Figure 1: Lane detection example. top: ground truth. middle: all the predictions (blue, deeper for higher confidence scores) and ground truths (dashed orange). bottom: metric IoU calculation by comparing segmentation masks of predictions (blue) and GTs (orange). Best viewed in color.
图 1: 车道线检测示例。上:真实标注。中:所有预测结果(蓝色,颜色越深表示置信度分数越高)和真实标注(橙色虚线)。下:通过比较预测分割掩膜(蓝色)与真实标注(橙色)计算IoU指标。建议彩色查看。
1. Introduction
1. 引言
Lane (marker) detection plays an important role in the autonomous driving and driver assistance systems. Like other computer vision tasks, emergence of convolutional neural networks (CNNs) has brought rapid progress on lane detection performance. Modern lane detection methods are grouped into four categories in terms of lane instance representation. Segmentation-based [18, 27] and keypoint-based [21] representations regard lanes as segmentation mask and keypoints respectively.

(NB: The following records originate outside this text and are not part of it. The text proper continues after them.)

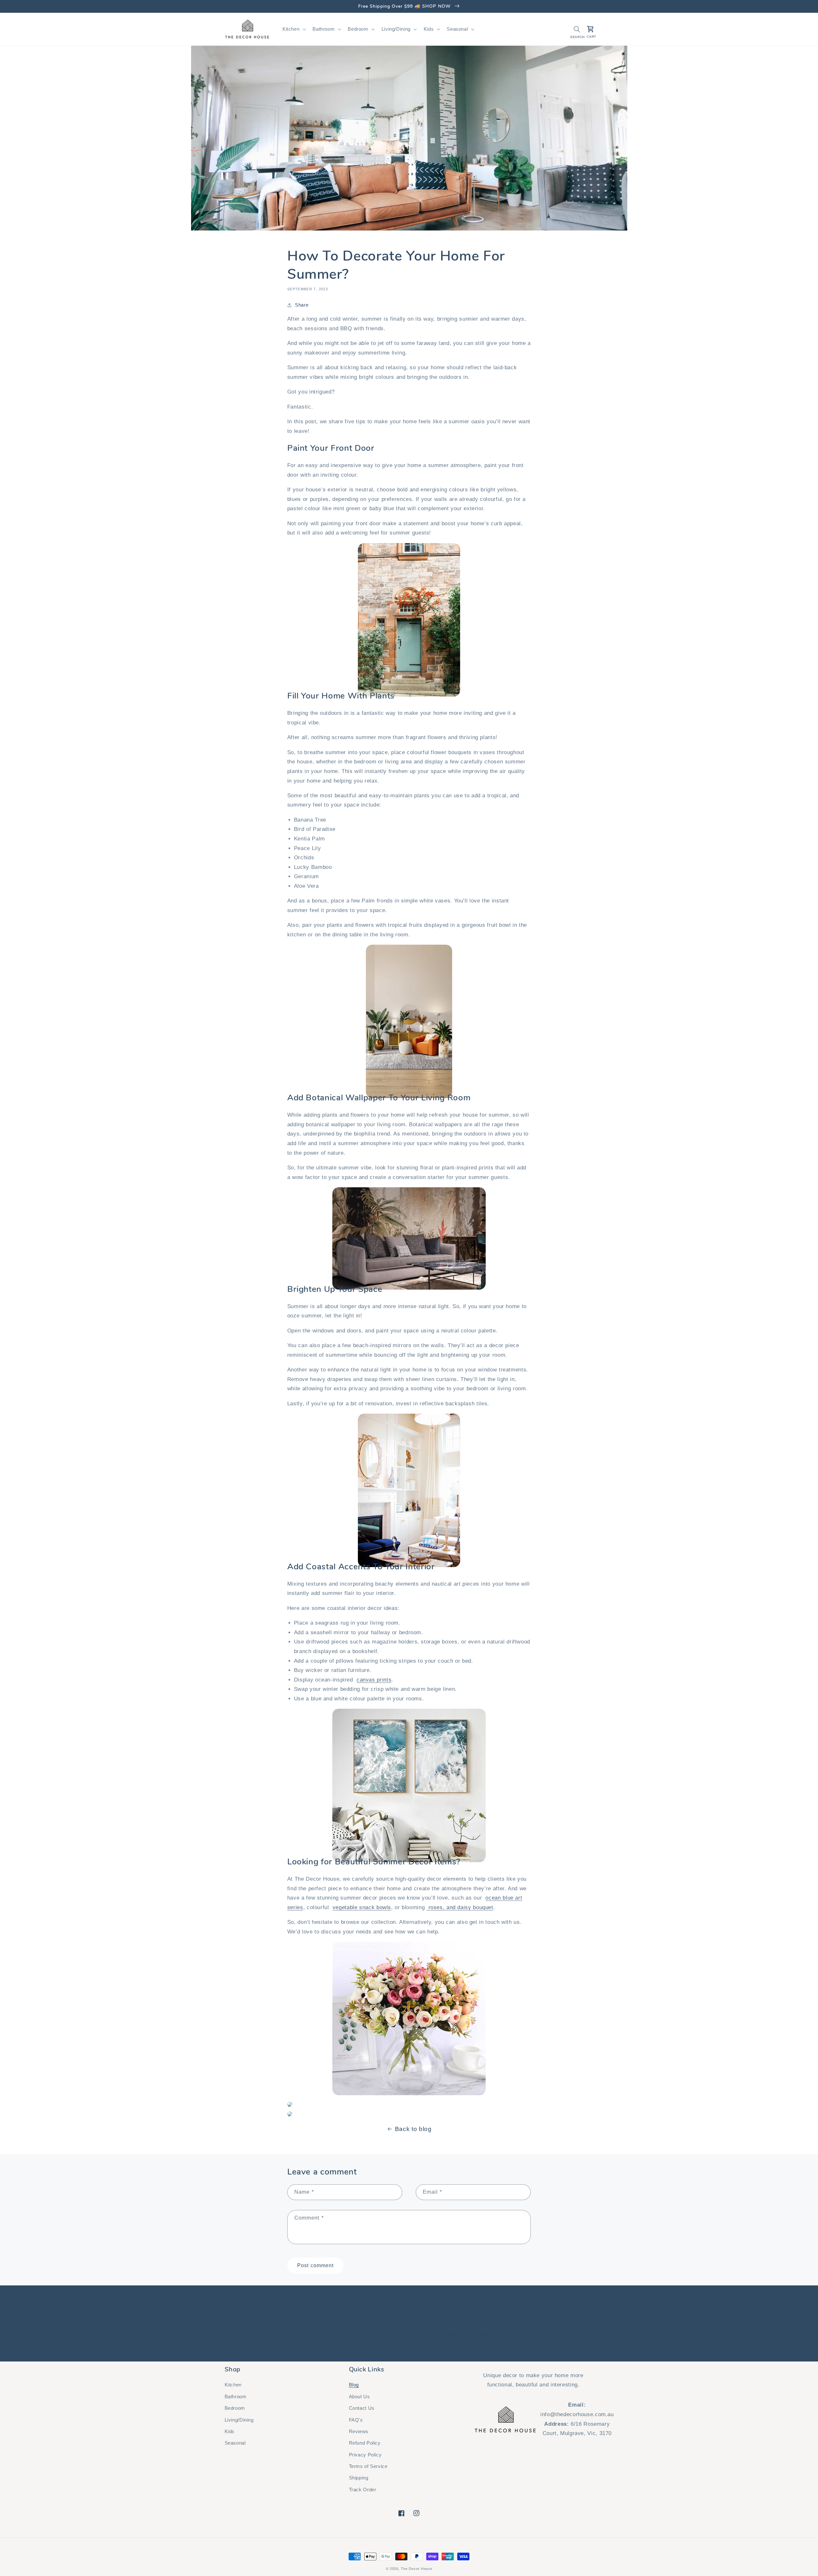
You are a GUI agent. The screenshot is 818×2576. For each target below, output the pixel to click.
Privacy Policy (365, 2454)
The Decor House (416, 2569)
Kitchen (233, 2384)
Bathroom (236, 2396)
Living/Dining (239, 2420)
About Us (359, 2396)
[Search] (576, 29)
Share (301, 305)
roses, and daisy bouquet (460, 1907)
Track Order (362, 2489)
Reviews (358, 2431)
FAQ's (356, 2420)
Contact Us (361, 2408)
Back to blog (413, 2129)
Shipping (358, 2477)
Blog (354, 2384)
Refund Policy (365, 2443)
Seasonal (235, 2443)
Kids (230, 2431)
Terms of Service (368, 2466)
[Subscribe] (461, 2353)
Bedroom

The parametric representation methods [25, 16] utilize curve parameters to regress lane shapes. The row-based representation [24, 28, 19, 20, 15] regards a lane as a set of coordinates on the certain horizontal lines. The first two representations are employed in the bottom-up detection paradigm, where the lane positions are directly detected in the image and grouped into lane instances afterwards. The latter two are adopted to the top-down instance detection methods where each lane detection is regarded as both global lane instance and a set of local lane points. The row-based representation is the defacto standard in terms of detection performance among the above representation types. We choose the best-performing CLRNet [28] from the row-based methods as our baseline.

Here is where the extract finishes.